_Activity_.
Set down each line exactly, beginning with the one that contains "Register (1955, 13)" and continuing through the last line of the listing, and nothing else.

_Dataset excerpts_.
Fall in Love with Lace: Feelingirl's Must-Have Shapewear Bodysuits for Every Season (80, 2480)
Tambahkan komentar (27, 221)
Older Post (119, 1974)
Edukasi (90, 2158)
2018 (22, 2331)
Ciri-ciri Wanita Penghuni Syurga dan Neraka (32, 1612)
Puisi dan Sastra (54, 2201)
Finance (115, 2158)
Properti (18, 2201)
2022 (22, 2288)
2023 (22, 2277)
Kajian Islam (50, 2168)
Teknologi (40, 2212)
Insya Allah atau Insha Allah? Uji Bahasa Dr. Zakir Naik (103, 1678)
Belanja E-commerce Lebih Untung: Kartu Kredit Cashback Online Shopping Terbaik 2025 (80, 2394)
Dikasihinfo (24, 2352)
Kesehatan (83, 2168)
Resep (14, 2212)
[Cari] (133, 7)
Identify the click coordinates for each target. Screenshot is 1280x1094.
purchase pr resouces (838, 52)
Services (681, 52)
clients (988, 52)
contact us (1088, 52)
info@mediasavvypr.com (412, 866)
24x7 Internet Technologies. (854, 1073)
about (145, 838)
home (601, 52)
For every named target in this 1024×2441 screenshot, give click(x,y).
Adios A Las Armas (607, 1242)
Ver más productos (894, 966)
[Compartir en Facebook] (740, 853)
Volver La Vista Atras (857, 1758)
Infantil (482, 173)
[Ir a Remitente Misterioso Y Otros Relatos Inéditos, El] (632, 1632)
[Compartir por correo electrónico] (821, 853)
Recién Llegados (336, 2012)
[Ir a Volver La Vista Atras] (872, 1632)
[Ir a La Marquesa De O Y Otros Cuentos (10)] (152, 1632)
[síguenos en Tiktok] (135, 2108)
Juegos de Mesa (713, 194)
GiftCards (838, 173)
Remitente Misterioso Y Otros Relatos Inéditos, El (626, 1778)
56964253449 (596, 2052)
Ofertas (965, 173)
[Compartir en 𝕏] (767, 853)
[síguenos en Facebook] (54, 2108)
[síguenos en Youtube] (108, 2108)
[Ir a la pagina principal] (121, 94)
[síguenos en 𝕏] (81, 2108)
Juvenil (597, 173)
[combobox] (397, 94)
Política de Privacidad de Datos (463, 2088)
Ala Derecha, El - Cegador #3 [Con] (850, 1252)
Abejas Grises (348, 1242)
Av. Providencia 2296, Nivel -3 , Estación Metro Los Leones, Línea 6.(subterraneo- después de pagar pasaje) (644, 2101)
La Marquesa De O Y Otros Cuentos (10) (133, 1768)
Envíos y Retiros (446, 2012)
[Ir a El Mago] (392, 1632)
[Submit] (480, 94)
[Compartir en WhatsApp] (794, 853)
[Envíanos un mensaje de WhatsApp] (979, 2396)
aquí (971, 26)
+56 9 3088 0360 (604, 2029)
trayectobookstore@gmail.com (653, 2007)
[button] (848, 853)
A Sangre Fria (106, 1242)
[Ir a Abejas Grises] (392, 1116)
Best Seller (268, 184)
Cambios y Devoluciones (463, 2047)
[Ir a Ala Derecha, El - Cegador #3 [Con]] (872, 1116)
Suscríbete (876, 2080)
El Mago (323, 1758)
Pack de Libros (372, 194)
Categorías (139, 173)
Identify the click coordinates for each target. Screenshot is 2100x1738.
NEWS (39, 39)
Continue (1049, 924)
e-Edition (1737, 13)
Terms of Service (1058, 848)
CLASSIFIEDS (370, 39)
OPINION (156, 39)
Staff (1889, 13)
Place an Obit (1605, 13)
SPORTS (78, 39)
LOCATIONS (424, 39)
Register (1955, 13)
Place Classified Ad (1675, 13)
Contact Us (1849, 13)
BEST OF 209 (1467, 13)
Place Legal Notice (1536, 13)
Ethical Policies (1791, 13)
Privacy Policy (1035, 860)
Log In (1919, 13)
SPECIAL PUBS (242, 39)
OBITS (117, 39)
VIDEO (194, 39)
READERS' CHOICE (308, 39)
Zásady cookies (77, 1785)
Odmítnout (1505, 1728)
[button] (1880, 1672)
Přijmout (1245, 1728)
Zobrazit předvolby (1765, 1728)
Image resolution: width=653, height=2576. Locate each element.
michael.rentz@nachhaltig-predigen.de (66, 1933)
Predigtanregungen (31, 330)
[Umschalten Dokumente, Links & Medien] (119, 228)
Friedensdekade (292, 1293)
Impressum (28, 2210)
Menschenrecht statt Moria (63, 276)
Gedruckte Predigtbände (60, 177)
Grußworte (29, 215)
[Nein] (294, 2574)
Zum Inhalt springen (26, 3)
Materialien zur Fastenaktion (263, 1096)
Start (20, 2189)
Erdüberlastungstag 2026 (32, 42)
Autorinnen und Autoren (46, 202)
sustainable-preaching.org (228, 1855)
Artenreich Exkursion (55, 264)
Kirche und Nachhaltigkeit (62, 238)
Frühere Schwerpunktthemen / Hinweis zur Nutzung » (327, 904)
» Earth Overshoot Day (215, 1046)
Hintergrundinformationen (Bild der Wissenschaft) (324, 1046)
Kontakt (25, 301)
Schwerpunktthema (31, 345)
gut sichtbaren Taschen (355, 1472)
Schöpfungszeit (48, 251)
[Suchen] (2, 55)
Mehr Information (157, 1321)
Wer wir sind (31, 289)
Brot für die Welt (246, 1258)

_Answer box_.
Register (1955, 13)
Place Classified Ad (1675, 13)
Contact Us (1849, 13)
BEST OF 209 (1467, 13)
Place Legal Notice (1536, 13)
Ethical Policies (1791, 13)
Privacy Policy (1035, 860)
Log In (1919, 13)
SPECIAL PUBS (242, 39)
OBITS (117, 39)
VIDEO (194, 39)
READERS' CHOICE (308, 39)
Zásady cookies (77, 1785)
Odmítnout (1505, 1728)
[button] (1880, 1672)
Přijmout (1245, 1728)
Zobrazit předvolby (1765, 1728)
Image resolution: width=653, height=2576. Locate each element.
michael.rentz@nachhaltig-predigen.de (66, 1933)
Predigtanregungen (31, 330)
[Umschalten Dokumente, Links & Medien] (119, 228)
Friedensdekade (292, 1293)
Impressum (28, 2210)
Menschenrecht statt Moria (63, 276)
Gedruckte Predigtbände (60, 177)
Grußworte (29, 215)
[Nein] (294, 2574)
Zum Inhalt springen (26, 3)
Materialien zur Fastenaktion (263, 1096)
Start (20, 2189)
Erdüberlastungstag 2026 (32, 42)
Autorinnen und Autoren (46, 202)
sustainable-preaching.org (228, 1855)
Artenreich Exkursion (55, 264)
Kirche und Nachhaltigkeit (62, 238)
Frühere Schwerpunktthemen / Hinweis zur Nutzung » (327, 904)
» Earth Overshoot Day (215, 1046)
Hintergrundinformationen (Bild der Wissenschaft) (324, 1046)
Kontakt (25, 301)
Schwerpunktthema (31, 345)
gut sichtbaren Taschen (355, 1472)
Schöpfungszeit (48, 251)
[Suchen] (2, 55)
Mehr Information (157, 1321)
Wer wir sind (31, 289)
Brot für die Welt (246, 1258)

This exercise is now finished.